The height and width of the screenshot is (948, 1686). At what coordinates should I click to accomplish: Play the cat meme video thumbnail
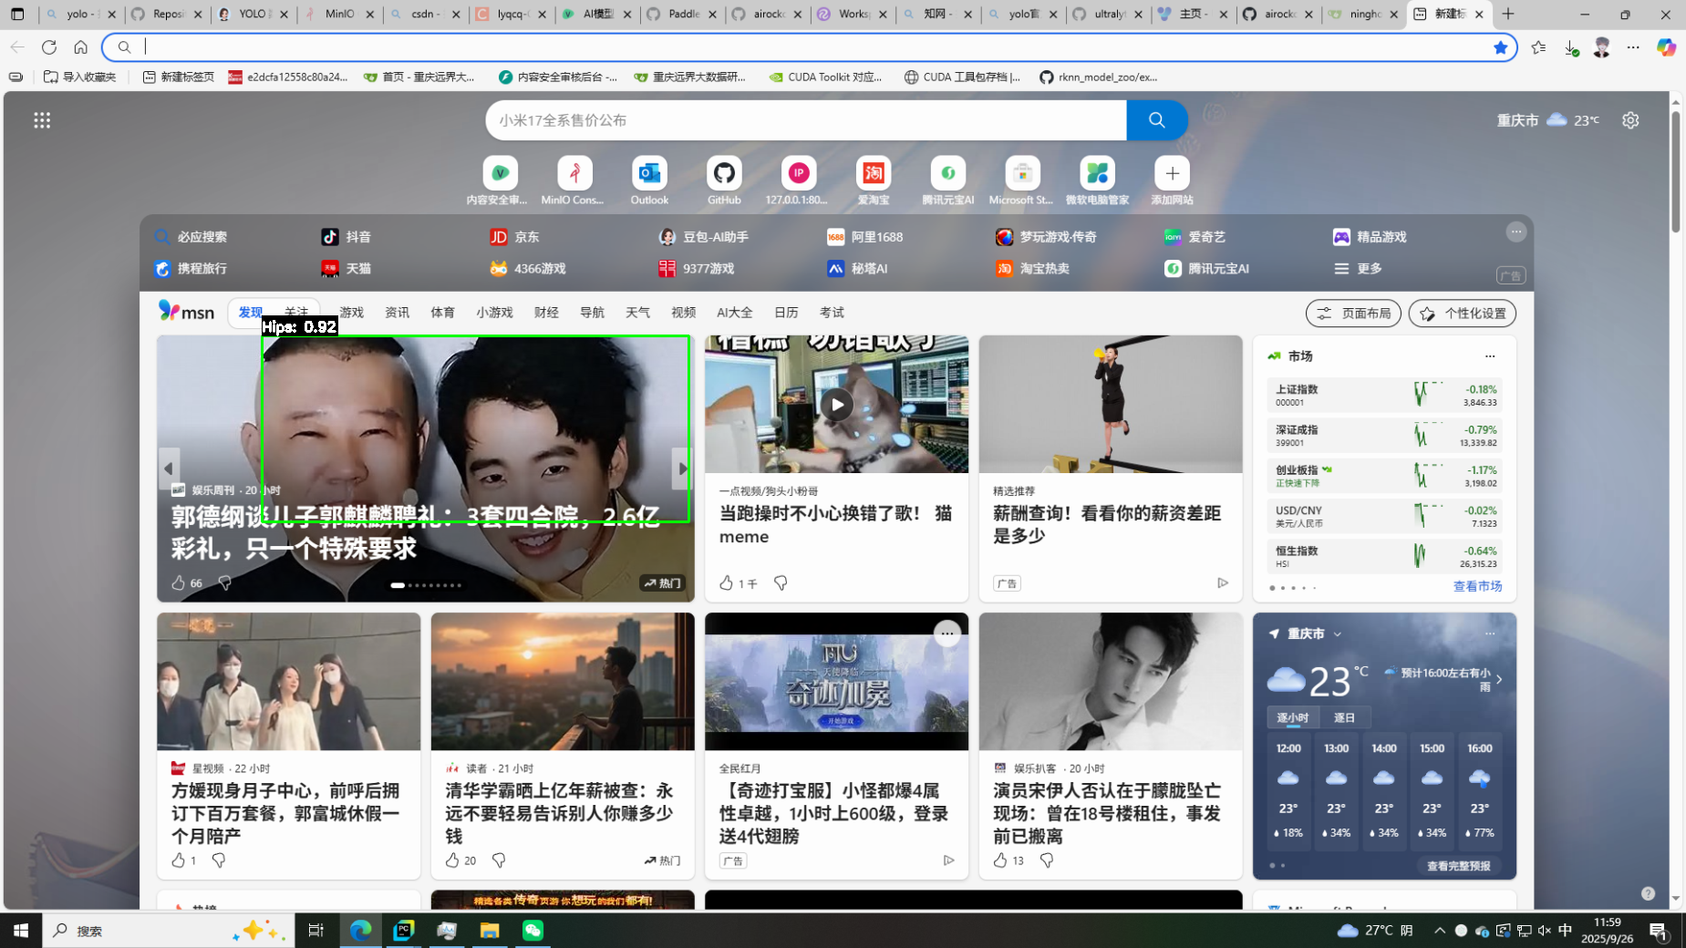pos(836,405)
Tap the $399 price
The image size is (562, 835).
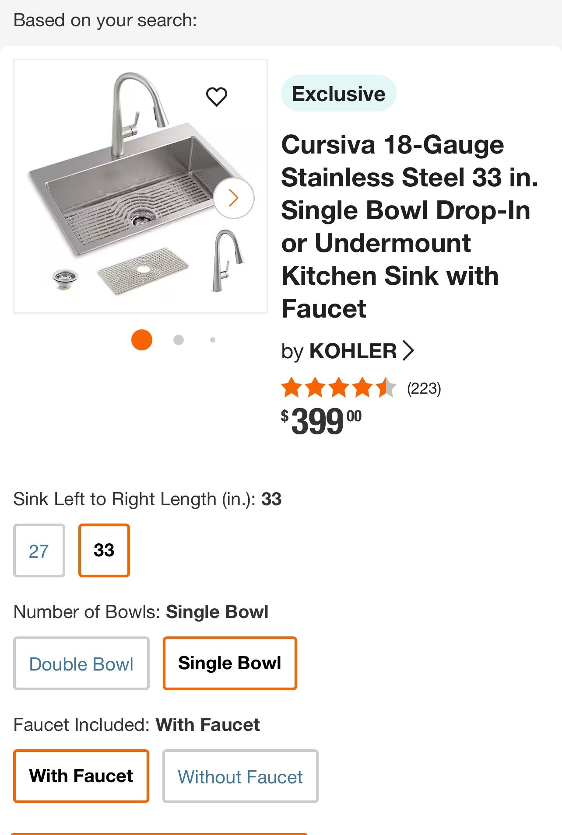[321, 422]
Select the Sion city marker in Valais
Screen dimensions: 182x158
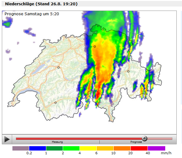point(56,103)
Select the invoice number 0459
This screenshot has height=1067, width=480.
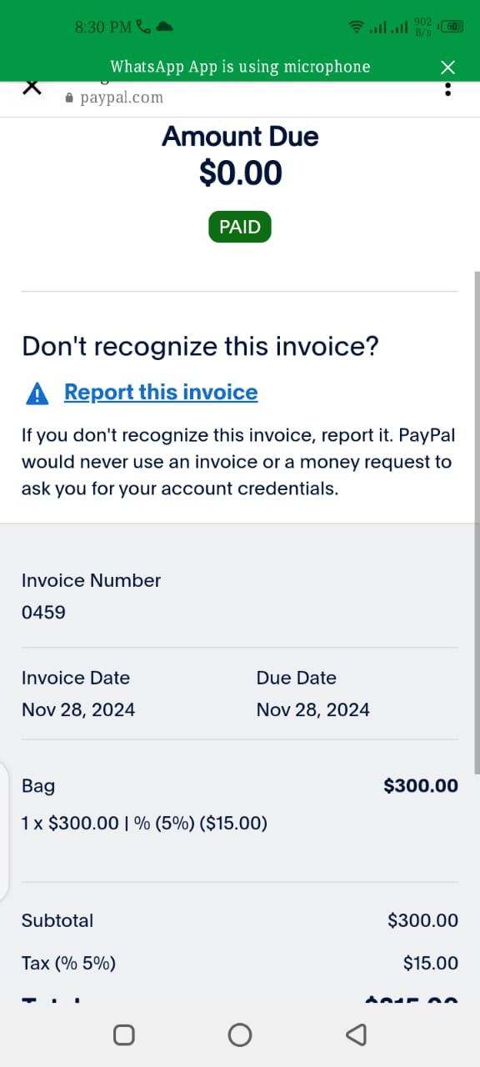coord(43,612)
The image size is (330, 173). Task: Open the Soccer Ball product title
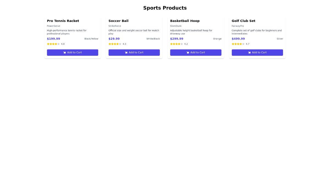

:::::

* Required work
The records above are to be transcribed exactly, with every picture left out.

* Written response
The height and width of the screenshot is (948, 1686). At what coordinates should I click to accomplish: Play the cat meme video thumbnail
pos(836,405)
Tap the $399 price
The image size is (562, 835).
[321, 422]
Select the Sion city marker in Valais
Screen dimensions: 182x158
point(56,103)
Select the invoice number 0459
This screenshot has height=1067, width=480.
coord(43,612)
The image size is (330, 173). Task: Open the Soccer Ball product title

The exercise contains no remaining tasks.